My Polly Price purportedly married Thomas Connally, about 1765, but as I searched through old notes, I discovered several conflicting places for this marriage — none of which I can verify. Was it in Virginia or North Carolina? Older genealogies (compiled by her descendants in the early 1900s) give both places. But they vary on the date. So far, I have not found a marriage record in either place. If, and that’s always the big IF, their eldest child was John William Connally, and if he was born 5 December 1765 in North Carolina, then an estimate of his parents’ marriage of 1764 or early 1765 is logical, but . . .

 Thomas Connally, the father, was bp. 12 September 1738 in Richmond County, Virginia (“Registers of North Farnham Parish [Virginia] 1663-1814 and Lunenburg Parish, 1783-1814”), but we don’t know when or where Polly was born. If she was born ca, 1740 (say, a couple of years younger than her husband), then she would have been about 57 years old when she had her 16th child in 1797. I don’t think so. 

In order to be the mother of 16 children as everyone claims, she would have had to been having children for 30 or more years, unless there were some multiple births, which none has been claimed, so a birthdate for the youngest child of this couple might well have been ca 1797 as determined from censuses. But Polly, must have been a young bride of about 14, because even stretching her age to be 45 when she had the youngest child, she must have been born ca 1752, not ca 1740, and thus would have been about 14 years younger than her husband. That’s possible, of course. But, I have no proof. 

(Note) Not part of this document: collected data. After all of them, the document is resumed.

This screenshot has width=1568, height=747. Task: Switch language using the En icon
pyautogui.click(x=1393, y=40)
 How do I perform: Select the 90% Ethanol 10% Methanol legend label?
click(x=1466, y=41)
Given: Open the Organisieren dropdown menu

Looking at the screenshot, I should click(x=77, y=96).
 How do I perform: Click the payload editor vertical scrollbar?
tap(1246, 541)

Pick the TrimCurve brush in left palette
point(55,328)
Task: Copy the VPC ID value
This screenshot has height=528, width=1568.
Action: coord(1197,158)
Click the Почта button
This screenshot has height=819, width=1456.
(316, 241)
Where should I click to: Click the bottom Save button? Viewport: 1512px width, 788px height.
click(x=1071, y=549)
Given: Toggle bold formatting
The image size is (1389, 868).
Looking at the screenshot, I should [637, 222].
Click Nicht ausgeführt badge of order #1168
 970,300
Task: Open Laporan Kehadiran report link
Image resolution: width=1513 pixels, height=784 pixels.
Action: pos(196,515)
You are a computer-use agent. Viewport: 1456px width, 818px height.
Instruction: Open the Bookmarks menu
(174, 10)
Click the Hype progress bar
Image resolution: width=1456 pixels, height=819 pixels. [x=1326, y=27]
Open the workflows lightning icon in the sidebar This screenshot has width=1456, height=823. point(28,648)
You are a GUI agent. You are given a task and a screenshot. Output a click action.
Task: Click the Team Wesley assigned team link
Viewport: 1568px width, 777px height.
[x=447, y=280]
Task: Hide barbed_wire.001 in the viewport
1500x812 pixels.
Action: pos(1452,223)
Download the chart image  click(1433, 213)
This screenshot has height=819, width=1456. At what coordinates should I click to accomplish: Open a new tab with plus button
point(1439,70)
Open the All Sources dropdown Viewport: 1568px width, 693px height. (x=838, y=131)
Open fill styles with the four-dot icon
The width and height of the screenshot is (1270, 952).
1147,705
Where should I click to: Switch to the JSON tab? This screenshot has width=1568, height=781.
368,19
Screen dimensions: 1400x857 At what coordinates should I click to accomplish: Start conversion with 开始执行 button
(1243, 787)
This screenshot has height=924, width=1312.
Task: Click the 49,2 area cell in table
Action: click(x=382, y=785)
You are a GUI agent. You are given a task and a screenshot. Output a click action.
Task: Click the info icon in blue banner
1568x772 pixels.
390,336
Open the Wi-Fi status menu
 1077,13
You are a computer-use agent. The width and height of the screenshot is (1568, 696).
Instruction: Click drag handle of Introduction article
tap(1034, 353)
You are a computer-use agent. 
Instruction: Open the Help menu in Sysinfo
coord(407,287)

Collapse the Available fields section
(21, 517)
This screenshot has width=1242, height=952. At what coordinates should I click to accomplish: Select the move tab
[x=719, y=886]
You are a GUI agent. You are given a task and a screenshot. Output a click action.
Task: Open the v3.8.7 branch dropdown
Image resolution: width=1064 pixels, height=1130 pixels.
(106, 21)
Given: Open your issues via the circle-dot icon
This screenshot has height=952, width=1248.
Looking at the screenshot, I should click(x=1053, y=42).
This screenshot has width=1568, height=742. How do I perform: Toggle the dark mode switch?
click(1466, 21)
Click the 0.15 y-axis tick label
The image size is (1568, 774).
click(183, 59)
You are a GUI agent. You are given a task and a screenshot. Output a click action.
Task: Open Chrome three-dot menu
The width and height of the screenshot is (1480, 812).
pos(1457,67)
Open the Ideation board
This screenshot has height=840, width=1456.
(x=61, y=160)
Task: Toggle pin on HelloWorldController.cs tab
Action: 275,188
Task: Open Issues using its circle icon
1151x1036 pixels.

My ancestor, David Connally, was No. 8 — the middle child of Tom and Polly. He was born 31 October 1776 and died 17 June 1848. His birth and date deaths are from his tombstone in East Point, (now Fulton County) Georgia and were recorded by Atlanta historian, Franklin M. Garrett, on 4 November 1930. In attempting to ascertain the birth years of the other 15 children, I’ve also searched for their final resting places in hopes their tombstones would provide additional information. Most members of this large family died before the 1850 census, which adds to the difficulty of sifting out all the Connallys, especially in northern Georgia. It appears that only Abner, William L., Christopher “Kit,” and Samuel W. Connally lived long enough to be enumerated in 1850 and thus provide estimations of their ages.

As best I can determine with the meager records found so far, Polly was having children for 32 years, starting in 1765 and ending in 1797. I find no indication that any of them were multiple births. Another possibility raises its head — maybe she is the second or even third wife and these 16 children are not all hers? However, no other wives for Thomas Connally have been claimed. If Thomas was married previously, that record has not been uncovered by researchers.

 Polly may be the oldest mother in my family tree, but I can’t accept the premise that she was having children in her 50s and as late as age 57 — not in the late 18th century. The only logical answer to this puzzle is that she married at a much younger age than has been assumed. 

If all 16 children are hers, as it appears they are, she certainly was a remarkable and obviously a strong woman. Yet, we know little about her — only the name of her husband, names of her parents (John Edward Price and Jane Prescott) and her children, and approximately when she died in Georgia (early 1820s). But when and where she is buried is not known. 

How sad. Polly, my 4-great-grandmother, I hardly know you.